Тетка орала на меня красивым, с переливами, голосом. Я не разбирал, что она орала, мне было все равно. Я нашел брошенный кирпич и повернулся к ней, подняв мелко дрожащую руку, сжимая обломок.
— Сейчас я тебе башку снесу, — сказал я внятно и негромко. Сердце мое тяжело билось.
— Тебя посадят, подонок! — крикнула она, глядя на меня бешено и все так же брезгливо.
— А тебя положат!.. На! — крикнул я и с силой бросил камень ей в ноги, он подпрыгнул и вдарил ее под колено.
Из ранки, по разорванным чулкам, сразу пошла кровь. От удара она сделала два шага назад и стояла, не двигаясь, глядя сквозь меня, словно смотреть на меня было ниже ее достоинства. Я подскочил и снова схватил кирпич, хотя вполне уже мог ударить ее рукой, но рукой не хотелось. Хотелось забить камнем. Но схлынула уже первая злоба, и я понимал, чувствовал, что уже нет — не могу, наверное, уже не могу.

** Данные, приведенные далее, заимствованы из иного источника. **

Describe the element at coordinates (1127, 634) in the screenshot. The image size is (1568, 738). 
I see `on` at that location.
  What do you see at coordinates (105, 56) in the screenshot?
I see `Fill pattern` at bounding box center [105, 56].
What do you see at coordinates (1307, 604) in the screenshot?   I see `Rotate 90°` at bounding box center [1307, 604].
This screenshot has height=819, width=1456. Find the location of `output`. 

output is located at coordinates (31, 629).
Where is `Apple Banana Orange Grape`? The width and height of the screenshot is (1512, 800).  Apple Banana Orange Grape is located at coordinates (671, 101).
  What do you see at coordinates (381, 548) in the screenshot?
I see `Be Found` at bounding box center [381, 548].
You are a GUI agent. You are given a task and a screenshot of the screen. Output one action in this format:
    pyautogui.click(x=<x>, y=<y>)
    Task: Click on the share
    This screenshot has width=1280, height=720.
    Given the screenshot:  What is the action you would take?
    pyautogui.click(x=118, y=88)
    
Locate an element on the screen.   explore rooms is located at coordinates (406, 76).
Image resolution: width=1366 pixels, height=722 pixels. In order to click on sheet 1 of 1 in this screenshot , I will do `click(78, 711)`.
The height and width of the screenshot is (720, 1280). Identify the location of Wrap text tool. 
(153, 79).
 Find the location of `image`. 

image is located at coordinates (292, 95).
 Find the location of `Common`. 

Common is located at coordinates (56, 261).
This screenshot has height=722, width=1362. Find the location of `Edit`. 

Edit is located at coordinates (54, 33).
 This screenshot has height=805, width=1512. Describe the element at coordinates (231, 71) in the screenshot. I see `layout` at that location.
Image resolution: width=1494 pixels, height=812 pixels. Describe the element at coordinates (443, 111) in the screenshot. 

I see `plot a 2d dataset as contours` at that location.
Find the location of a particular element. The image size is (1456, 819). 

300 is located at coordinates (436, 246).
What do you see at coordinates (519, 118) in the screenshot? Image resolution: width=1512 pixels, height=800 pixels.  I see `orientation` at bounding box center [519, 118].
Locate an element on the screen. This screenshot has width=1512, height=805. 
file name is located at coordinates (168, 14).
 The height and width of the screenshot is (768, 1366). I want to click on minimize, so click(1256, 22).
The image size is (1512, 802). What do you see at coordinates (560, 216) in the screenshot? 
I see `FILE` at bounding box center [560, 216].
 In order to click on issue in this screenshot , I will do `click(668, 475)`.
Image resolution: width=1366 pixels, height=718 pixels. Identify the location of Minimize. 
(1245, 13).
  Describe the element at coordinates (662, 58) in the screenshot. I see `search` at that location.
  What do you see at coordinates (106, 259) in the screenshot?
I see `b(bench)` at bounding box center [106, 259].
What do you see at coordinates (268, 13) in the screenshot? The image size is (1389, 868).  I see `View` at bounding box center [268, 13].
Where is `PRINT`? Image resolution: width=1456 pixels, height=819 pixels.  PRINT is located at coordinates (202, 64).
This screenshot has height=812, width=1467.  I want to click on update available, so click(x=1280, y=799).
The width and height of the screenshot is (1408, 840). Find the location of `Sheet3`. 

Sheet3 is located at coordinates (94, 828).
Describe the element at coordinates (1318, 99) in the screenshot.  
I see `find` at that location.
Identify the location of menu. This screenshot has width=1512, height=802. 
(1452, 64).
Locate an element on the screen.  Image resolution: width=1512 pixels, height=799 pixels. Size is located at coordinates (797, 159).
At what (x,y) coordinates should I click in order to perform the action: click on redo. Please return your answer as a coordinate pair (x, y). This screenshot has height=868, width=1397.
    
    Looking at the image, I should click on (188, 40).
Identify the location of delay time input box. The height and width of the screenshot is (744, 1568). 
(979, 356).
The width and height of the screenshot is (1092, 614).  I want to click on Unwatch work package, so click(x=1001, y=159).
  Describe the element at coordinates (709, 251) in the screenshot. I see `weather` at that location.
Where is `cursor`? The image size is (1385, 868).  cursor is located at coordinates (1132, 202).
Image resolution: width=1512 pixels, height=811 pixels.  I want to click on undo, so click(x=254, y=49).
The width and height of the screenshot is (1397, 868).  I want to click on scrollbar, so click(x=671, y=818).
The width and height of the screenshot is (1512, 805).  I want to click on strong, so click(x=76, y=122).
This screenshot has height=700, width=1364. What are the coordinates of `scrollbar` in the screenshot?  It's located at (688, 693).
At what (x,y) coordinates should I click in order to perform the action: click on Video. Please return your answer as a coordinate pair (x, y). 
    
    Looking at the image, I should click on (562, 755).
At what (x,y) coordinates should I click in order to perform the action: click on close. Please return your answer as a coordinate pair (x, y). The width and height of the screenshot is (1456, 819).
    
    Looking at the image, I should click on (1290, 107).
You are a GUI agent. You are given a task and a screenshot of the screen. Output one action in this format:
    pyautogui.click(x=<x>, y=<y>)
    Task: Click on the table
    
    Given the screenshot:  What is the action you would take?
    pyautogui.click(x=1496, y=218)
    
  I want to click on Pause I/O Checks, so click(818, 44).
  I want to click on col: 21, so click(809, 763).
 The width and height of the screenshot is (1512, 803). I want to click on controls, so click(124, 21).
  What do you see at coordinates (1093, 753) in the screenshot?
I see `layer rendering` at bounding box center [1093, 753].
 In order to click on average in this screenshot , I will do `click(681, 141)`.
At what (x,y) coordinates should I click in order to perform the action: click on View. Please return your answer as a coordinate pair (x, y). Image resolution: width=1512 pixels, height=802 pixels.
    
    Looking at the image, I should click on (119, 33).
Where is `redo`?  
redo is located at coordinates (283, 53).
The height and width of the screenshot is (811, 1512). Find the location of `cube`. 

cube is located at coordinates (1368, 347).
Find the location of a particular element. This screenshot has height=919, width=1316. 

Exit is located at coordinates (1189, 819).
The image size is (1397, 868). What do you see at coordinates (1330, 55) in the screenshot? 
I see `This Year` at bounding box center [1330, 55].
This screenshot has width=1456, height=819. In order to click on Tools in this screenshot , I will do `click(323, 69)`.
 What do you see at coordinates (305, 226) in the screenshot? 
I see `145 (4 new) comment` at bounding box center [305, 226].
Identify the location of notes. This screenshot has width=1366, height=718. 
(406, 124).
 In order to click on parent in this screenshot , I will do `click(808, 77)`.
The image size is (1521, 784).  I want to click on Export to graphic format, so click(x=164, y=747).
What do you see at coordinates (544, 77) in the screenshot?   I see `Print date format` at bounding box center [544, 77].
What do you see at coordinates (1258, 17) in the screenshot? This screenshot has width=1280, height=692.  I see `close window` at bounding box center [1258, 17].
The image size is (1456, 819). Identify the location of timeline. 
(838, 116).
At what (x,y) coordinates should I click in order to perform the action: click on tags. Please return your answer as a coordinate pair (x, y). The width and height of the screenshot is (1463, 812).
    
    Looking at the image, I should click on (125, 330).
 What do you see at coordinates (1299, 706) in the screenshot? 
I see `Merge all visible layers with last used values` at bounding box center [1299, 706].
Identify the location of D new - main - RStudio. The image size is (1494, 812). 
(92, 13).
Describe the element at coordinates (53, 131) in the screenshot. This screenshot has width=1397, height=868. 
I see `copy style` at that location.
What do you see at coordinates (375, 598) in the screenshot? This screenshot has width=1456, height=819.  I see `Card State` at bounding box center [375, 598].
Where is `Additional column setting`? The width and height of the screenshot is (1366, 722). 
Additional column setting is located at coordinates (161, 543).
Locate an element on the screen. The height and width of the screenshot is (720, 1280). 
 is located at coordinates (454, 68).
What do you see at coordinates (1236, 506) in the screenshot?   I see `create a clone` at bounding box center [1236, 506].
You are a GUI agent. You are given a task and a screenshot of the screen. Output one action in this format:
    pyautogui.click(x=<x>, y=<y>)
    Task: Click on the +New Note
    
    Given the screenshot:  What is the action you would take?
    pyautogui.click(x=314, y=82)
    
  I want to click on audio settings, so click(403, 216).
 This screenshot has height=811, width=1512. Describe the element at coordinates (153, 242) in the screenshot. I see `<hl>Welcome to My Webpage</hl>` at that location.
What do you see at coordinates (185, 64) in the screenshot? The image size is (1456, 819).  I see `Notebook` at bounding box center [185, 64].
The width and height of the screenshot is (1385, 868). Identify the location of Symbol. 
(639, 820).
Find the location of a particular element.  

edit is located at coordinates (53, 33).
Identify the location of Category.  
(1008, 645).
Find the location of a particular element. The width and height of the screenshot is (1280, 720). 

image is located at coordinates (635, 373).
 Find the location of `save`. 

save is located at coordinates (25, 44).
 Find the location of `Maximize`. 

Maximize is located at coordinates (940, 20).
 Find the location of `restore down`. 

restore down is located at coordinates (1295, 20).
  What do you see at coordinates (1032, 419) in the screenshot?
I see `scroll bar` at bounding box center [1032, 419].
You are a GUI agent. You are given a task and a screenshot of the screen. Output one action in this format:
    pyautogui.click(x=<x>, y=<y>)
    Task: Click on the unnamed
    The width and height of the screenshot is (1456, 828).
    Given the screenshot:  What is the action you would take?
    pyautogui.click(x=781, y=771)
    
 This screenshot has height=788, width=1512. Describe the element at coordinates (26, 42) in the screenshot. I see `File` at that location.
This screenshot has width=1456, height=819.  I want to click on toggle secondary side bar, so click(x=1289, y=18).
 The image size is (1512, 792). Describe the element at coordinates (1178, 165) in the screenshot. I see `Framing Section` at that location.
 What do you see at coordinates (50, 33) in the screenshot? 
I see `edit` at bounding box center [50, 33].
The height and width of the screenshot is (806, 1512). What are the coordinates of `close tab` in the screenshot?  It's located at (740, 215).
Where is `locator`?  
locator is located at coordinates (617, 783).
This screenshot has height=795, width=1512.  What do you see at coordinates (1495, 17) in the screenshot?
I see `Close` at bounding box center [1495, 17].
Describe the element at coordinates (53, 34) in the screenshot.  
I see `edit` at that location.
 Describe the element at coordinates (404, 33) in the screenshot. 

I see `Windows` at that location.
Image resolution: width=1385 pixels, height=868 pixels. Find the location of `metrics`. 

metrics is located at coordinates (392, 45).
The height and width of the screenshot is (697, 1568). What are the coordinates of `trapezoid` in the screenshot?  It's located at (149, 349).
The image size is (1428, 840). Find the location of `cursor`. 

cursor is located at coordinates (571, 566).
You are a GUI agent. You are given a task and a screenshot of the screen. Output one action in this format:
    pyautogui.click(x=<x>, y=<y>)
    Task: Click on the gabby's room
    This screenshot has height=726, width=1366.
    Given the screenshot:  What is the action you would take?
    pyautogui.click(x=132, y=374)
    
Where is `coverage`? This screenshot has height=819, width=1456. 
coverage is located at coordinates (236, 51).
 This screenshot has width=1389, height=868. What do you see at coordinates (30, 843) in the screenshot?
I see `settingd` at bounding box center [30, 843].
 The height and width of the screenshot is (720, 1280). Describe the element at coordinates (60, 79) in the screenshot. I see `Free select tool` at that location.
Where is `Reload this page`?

— На хер! — заорал я снова, подняв руку с зажатым в ней камнем. — На хер пошла!
Она развернулась и пошла. Она хотела нести голову прямо, высоко и брезгливо — так, как она, наверное, носила ее давно, но страх заставлял ее вжимать голову в плечи — и поэтому, раздираемая своим гонором и своим страхом, она подергивалась, как гусыня. Я плюнул ей вслед, но не доплюнул, снесло ветром.
«Гренлан... Где наша девочка?» — вспомнил я, побежал к нам во двор, но никого там не нашел. «Где же она?»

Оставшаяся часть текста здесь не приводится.